Manning Road is a  road in Perth, Western Australia, linking Albany Highway in Cannington to Kwinana Freeway in Como. It forms the entirety of State Route 26.

Manning Road, along with the suburb of Manning, is named after the Manning family, significant landholders in the early years of the Swan River Colony. Henry Lucius Manning purchased land in the vicinity of Mount Henry (near modern-day Salter Point) in 1840, and likely sent his younger brother Charles Alexander Manning to conduct business on behalf of the family, rather than travel to the colony himself. By around 1866, the Manning had a large  estate bounded by the Canning River, Henley Street, and Mount Henry. In 1913, the family divided the estate into 27 lots, three of which, near Canning Bridge, became further subdivided into urban lots. The Mannings retained much of the property until 1948, when the state government resumed the land to create a model suburb originally name Manning Park. Manning Road was the name given to Public Road No 123.

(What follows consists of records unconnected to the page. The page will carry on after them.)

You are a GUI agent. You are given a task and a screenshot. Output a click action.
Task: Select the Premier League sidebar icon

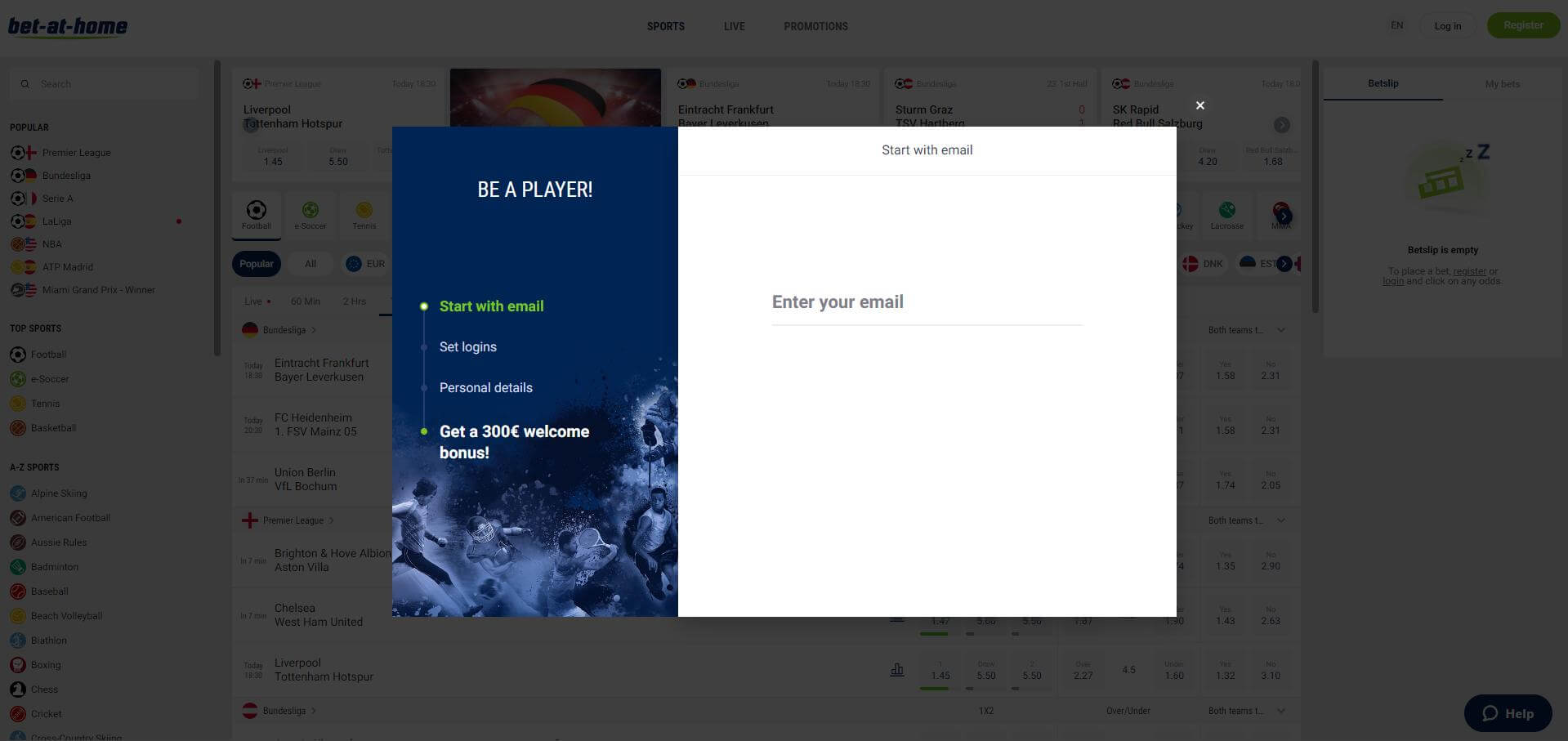(20, 152)
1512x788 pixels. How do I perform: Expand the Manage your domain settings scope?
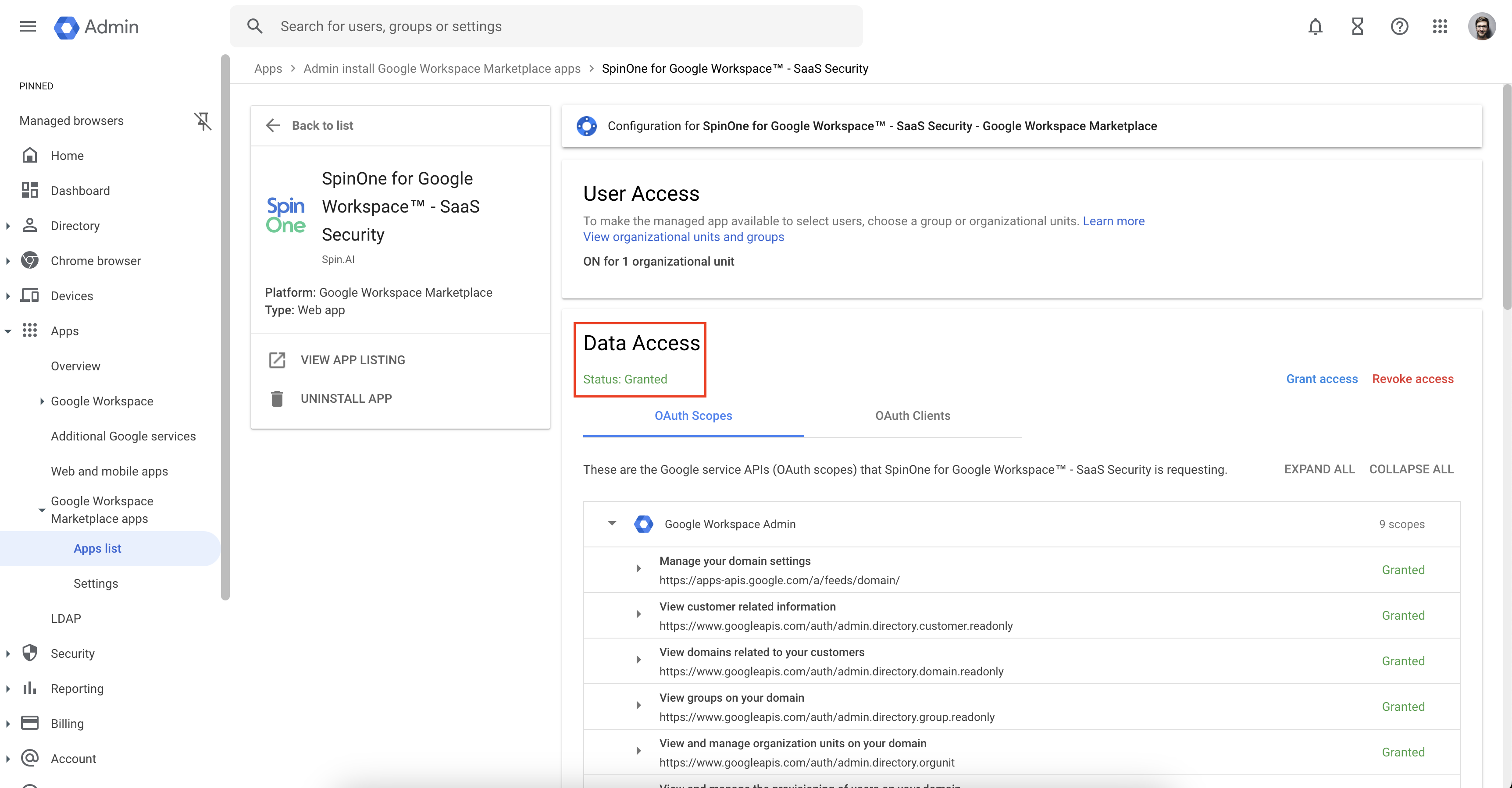coord(638,568)
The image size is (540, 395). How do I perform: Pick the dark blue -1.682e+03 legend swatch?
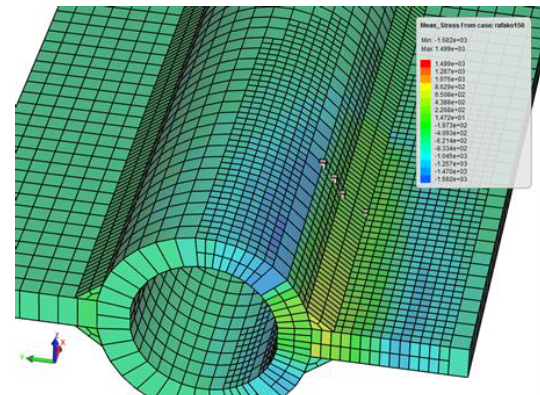point(426,179)
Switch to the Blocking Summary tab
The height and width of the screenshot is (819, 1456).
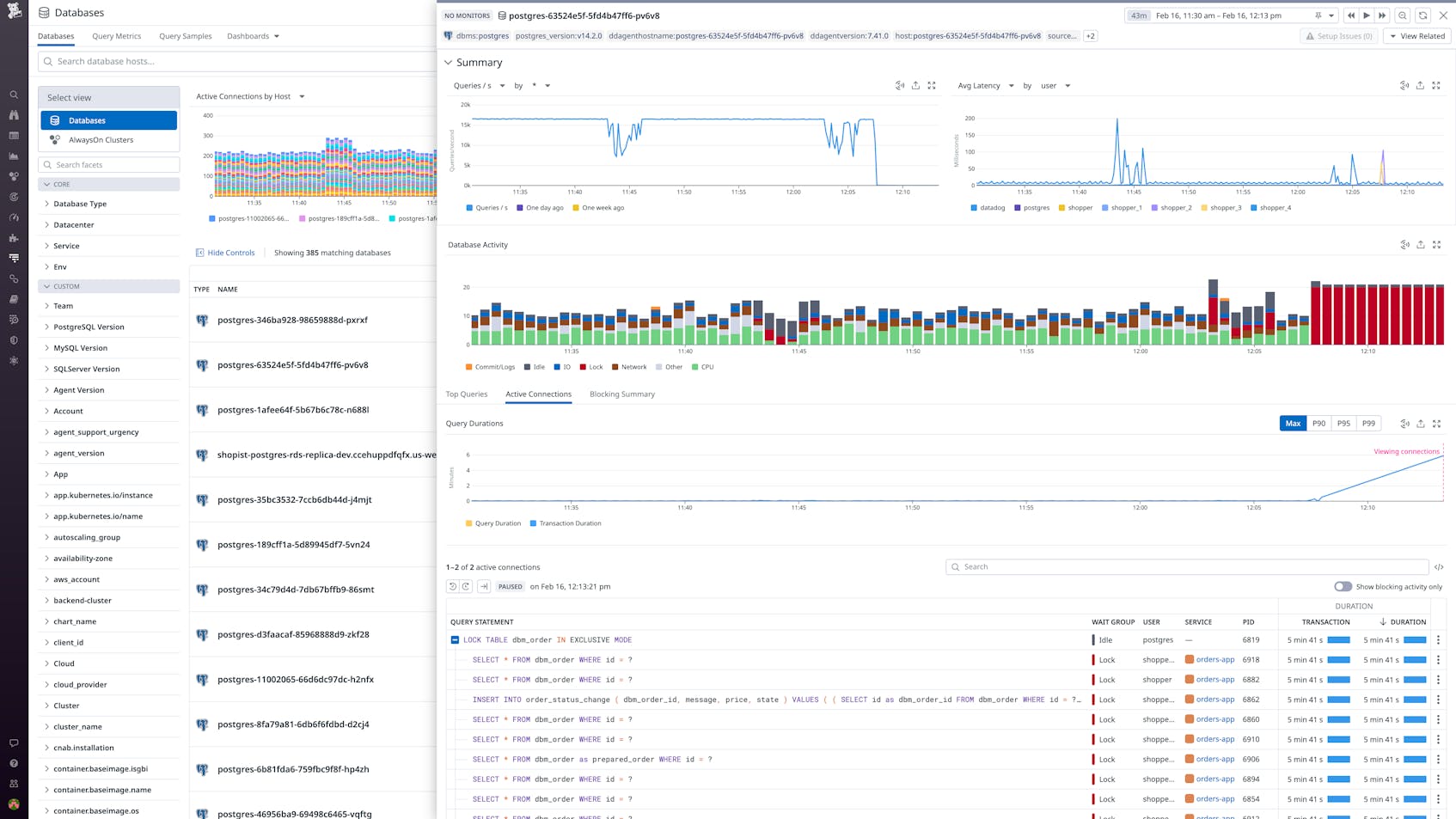[x=621, y=394]
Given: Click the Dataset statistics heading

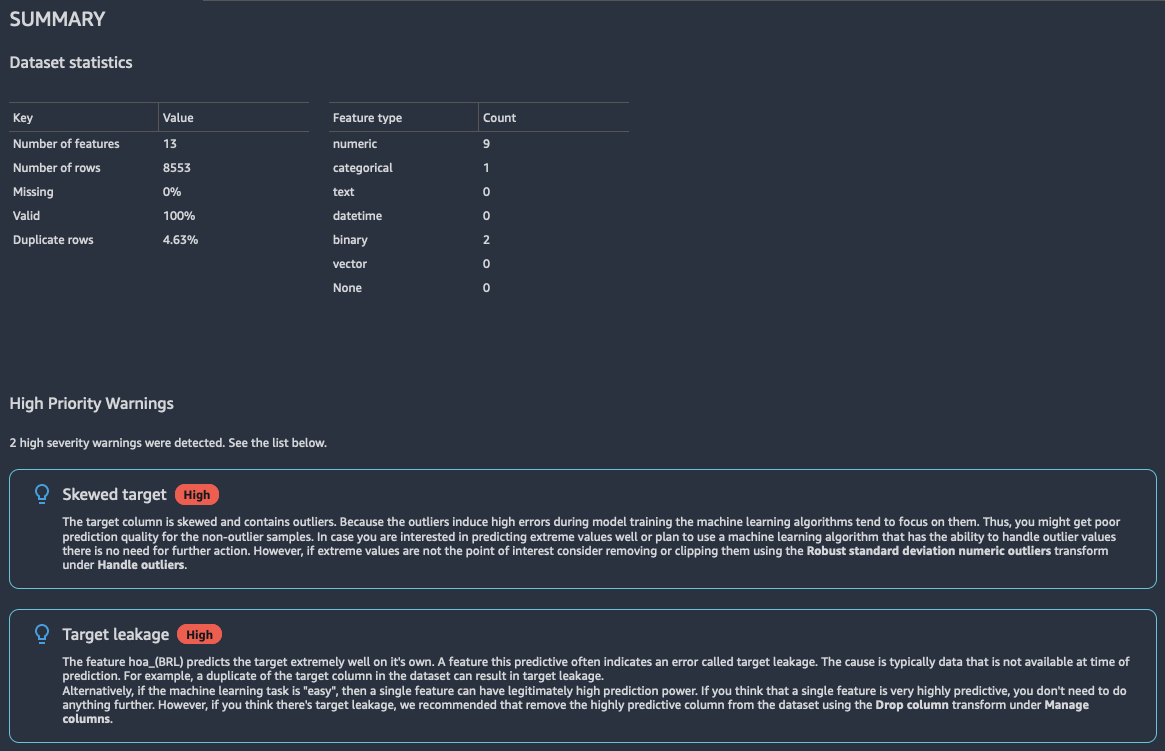Looking at the screenshot, I should point(71,63).
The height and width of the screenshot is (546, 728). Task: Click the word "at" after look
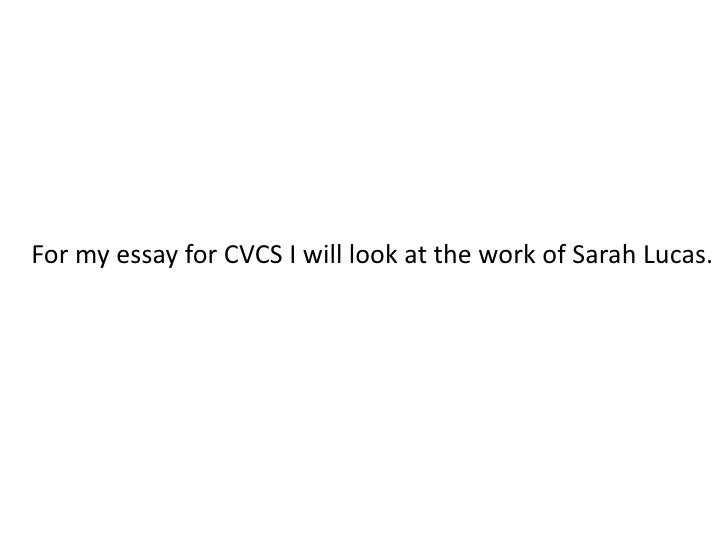[x=416, y=255]
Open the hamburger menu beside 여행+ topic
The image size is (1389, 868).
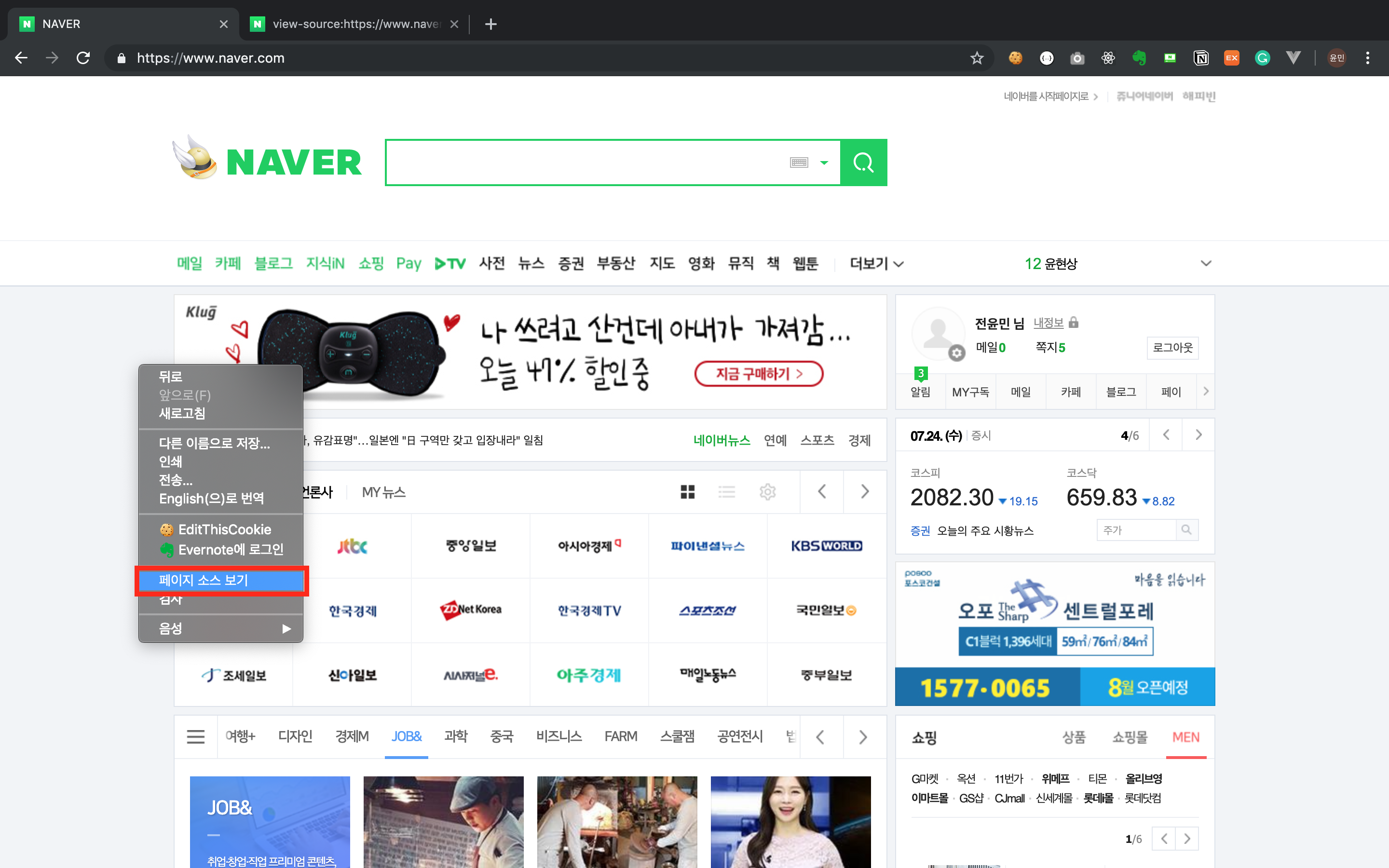coord(196,736)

The road's condition was the subject of much public discussion in the 1950s.

A proposal was drawn in the 1980s to construct a southbound on-ramp at the western terminus with the Kwinana Freeway. The land requirements were included on the Perth Metropolitan Region Scheme. The City of South Perth considered the ramp a "major priority" that would increase its road network connectivity, reduce traffic congestion, and improve commuter safety. In 2001, the City estimated the construction cost to be $1.77 million. Construction of the ramp commenced in October 2019 at a cost of $35 million. The ramp opened on the morning of 13 July 2020.